Task statement »
From the pancreatitis treatment text, copy word for word the part that opens with the words "How is pancreatitis" and closes with "in some situations.".

*** Opening Excerpt ***

How is pancreatitis treated?
The treatment goal is to rest the pancreas and let it heal.
In most cases, you:
Will be in the hospital for a few days
Will be given IV (intravenous) fluids
Will be given pain medicine and antibiotics
If it's mild, you may be able to eat clear liquids or a low-fat diet. However, if it's bad, you may not be able to eat or drink for a few days to let your pancreas rest. A feeding tube may need to be used in some situations.
Pancreatitis often gets better in a few days. If any problems happen, treatment may include:
NG tube (nasogastric tube). This is a thin tube passed down your nose and into your stomach. It's used if vomiting is a problem. The tube can be used for a few weeks. It can be used to remove fluid and air and give your pancreas more time to heal. It can also be used to put liquid food into your stomach as you heal.
ERCP (endoscopic retrograde cholangiopancreatography). This is used to find and treat problems in your liver, gallbladder, bile ducts, and pancreas. It uses an X-ray and a long, flexible, lighted tube (an endoscope). The tube is put into your mouth and throat. It goes down your food pipe (esophagus), through your stomach, and into the first part of your small intestine (duodenum). A dye is injected into the bile ducts through the tube. The dye lets the bile ducts be seen clearly on X-rays. The tube has tools in it. The tools can remove fluid and blockages and take out gallstones. They can also put stents (firm tubes) in the ducts to keep them open.
Surgery to remove gallstones or your gallbladder. This is done if gallstones or your gallbladder are causing pancreatitis.

*** Closing Excerpt ***
*** Opening Records ***

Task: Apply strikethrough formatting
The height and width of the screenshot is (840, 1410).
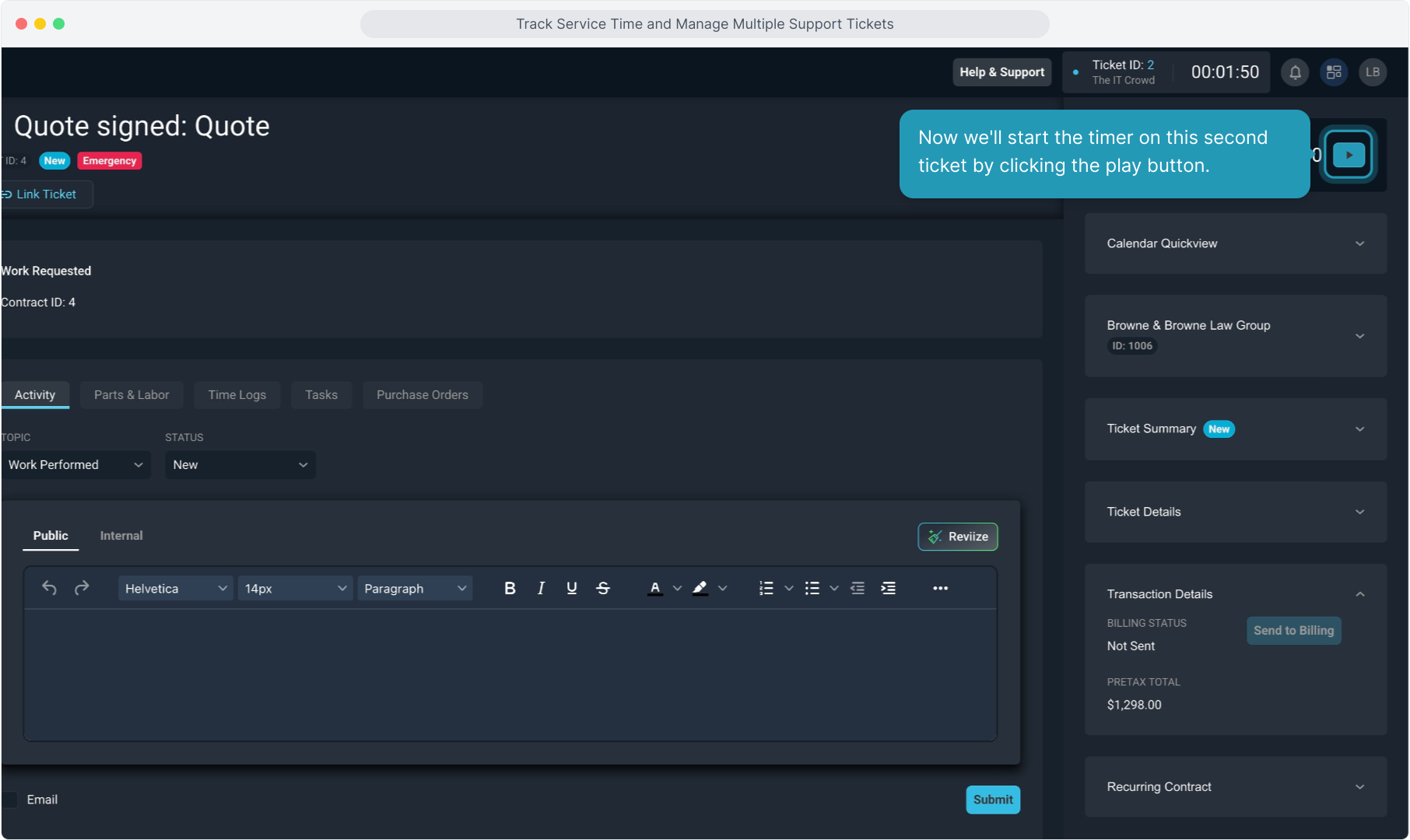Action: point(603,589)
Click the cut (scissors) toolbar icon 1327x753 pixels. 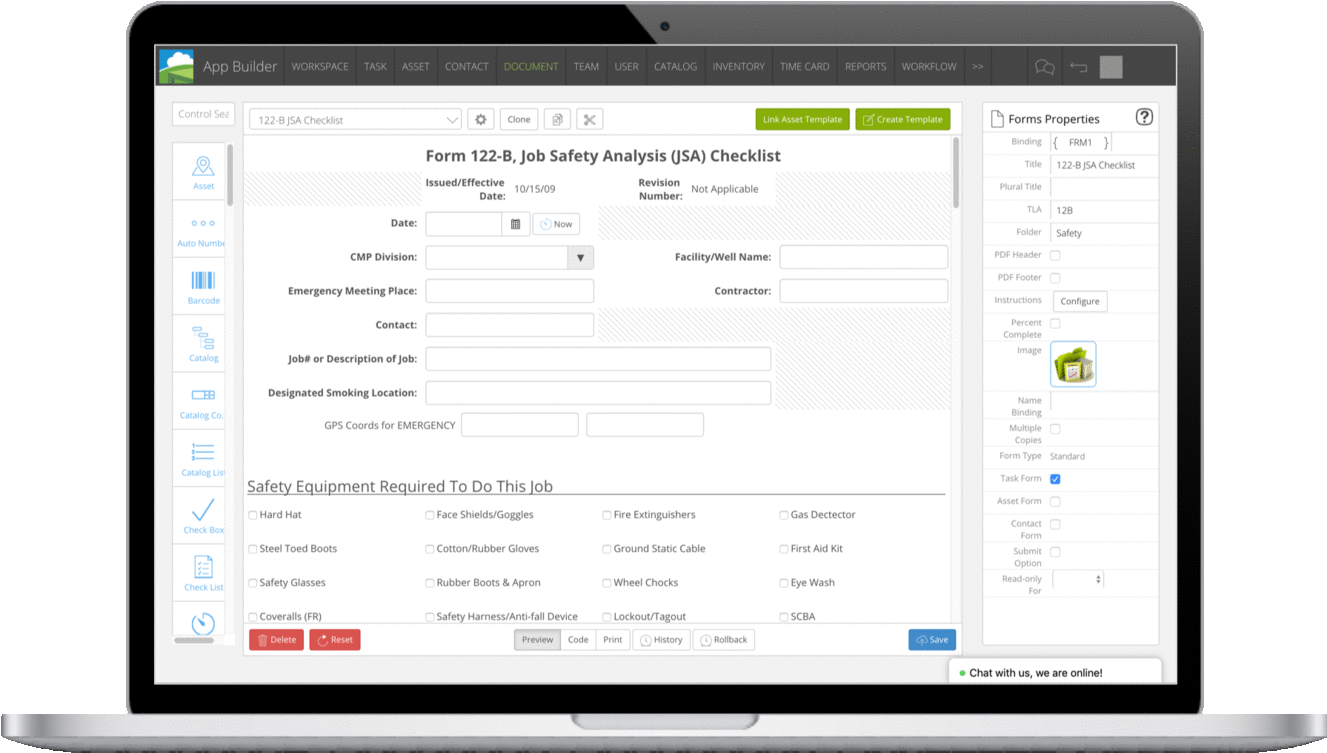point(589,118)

*** Closing Records ***
*** Opening Records ***

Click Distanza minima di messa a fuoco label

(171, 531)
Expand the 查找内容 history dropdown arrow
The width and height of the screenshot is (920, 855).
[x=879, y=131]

*** Closing Records ***

Solved problem »
How is pancreatitis treated?
The treatment goal is to rest the pancreas and let it heal.
In most cases, you:
Will be in the hospital for a few days
Will be given IV (intravenous) fluids
Will be given pain medicine and antibiotics
If it's mild, you may be able to eat clear liquids or a low-fat diet. However, if it's bad, you may not be able to eat or drink for a few days to let your pancreas rest. A feeding tube may need to be used in some situations.